À l’aube du seize août le cuirassé de l’Atasse avait achevé sa mission de sauvetage et rendu au Liscord leur sous-marin d’attaque. Un ravitailleur avait été envoyé sur place avec des lettres pour l’équipage, des ordres pour les officiers, des munitions ainsi que des produits frais pour la cuisine. Ils mouillaient côte à côte à dix-neuf kilomètres à l’ouest sud-ouest d’Arvesule et précisément à six kilomètres de la frontière dont le tracé avait été établi précisément cette nuit là à minuit heure de la capitale, en fonction d’un seul critère : elle se situerait là où se situerait le Dominant. Aussi depuis le quinze au matin la flotte avait-elle été autorisée à avancer jusqu’à Beletarsule puis, au soir, à se déployer dans la chaîne.

« Tu ne sais pas ? Elle est à l’infirmerie. »

« Elle est blessée ? »

« Inconsciente… eh, marrant ça, elle est inconsciente ! »
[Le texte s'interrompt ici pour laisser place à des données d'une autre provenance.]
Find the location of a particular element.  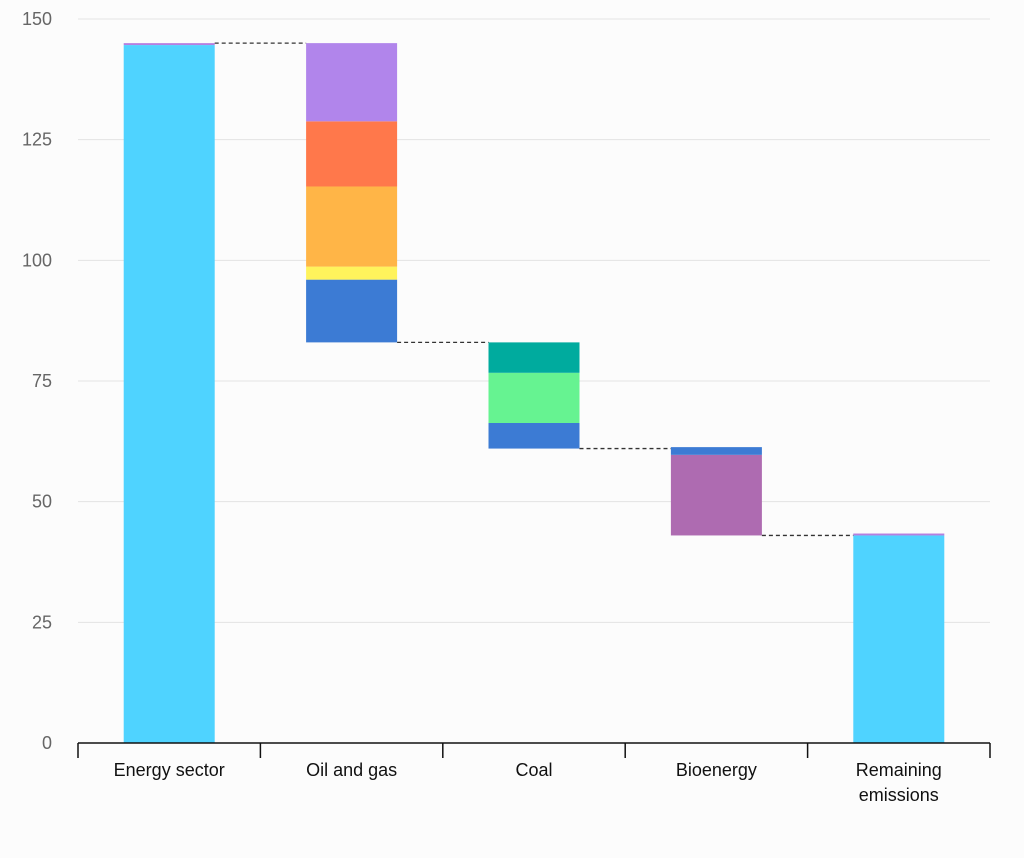

bar-oil-and-gas is located at coordinates (352, 193).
L’opératrice au guidage de la tourelle quatre avait été, lors des déflagrations, jetée de son siège et assommée. Unique blessé de cette nuit, elle dormait encore à l’infirmerie, avec toute l’attention du corps médical. Nombre de soldats passaient également, moins pour la romance que pour des formes de tension et des débuts d’angoisse. Le lieutenant Ertanger parmi les premiers s’était rendu auprès de son ami les larmes aux yeux pour lui décrire le choc des explosions et les heures passées, même en fin d’alerte, à attendre la prochaine secousse.
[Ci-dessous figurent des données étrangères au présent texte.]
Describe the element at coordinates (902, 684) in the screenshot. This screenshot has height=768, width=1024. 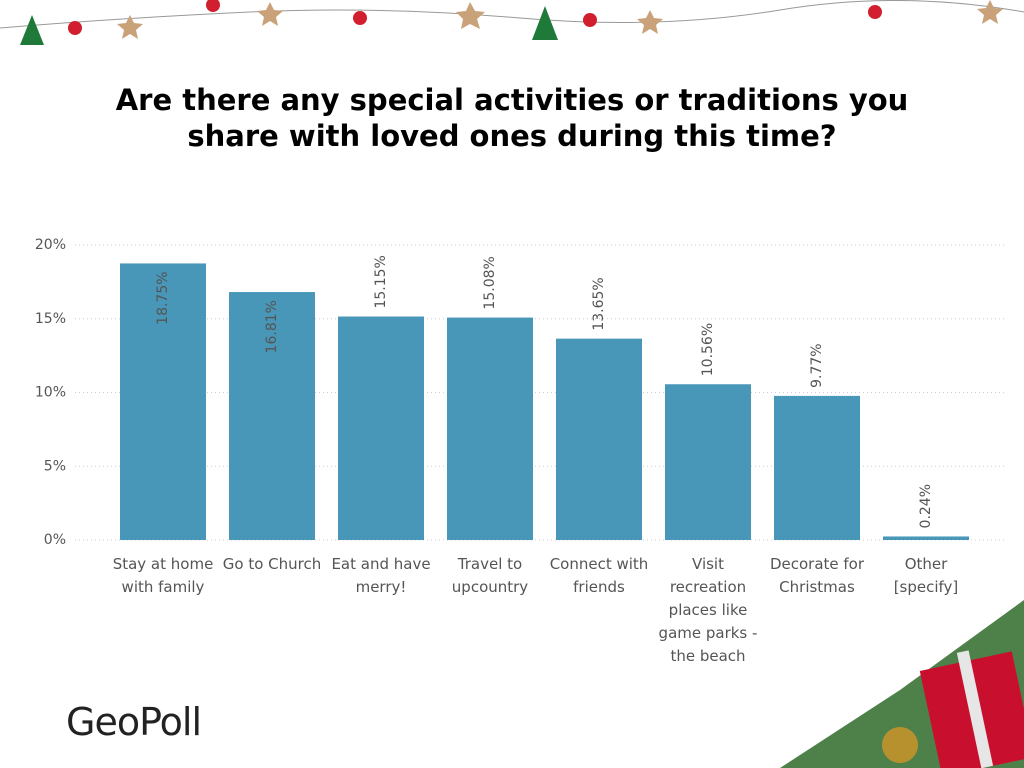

Dès leur retour les soldats des forces spéciales s’étaient empressés de se doucher, de laver leurs uniformes et d’occuper la cantine avant de retourner à leurs sacs de couchage. Leur sergent s’était rendu directement à la cabine du commandant dès que ce dernier avait appris leur mission aux deux pitons. Ils en étaient ressortis sans parvenir à s’entendre.

Suite à la décision de l’Atasse en accord avec le continent tout était revenu dans l’ordre. Le cuirassé se trouvait là où il avait toujours dû se trouver, à la frontière, où il remplissait sa mission sans avoir rien à faire et le faisant bien. Le commandant en second Arnevin avait passé tout le temps hors de son quart à visiter de long en large le pont arrière, aux niveaux trois et quatre, à la recherche des portes verrouillées derrière lesquelles se trouvaient les compartiments noyés. Il parlait en même temps avec Roland du blindage, des torpilles sans même prendre la peine de cacher son contentement. Puis, comme le reste de l’équipage, il s’était lui aussi intéressé à l’histoire de la station médicale.

Resté seul à son poste dans la station de tir, la main pensive sous son menton, le capitaine officier de tir Radens observait ses écrans. Son quart fini, il n’avait pas laissé la place. Il restait raidi sur son siège sans montrer aucun signe extérieur de sa colère. Londant était passé le voir, un peu plus tôt, messager muet du bâtiment. Mais le bord ignorait la station de tir. Le bord se réjouissait d’avoir fidèlement accompli sa mission.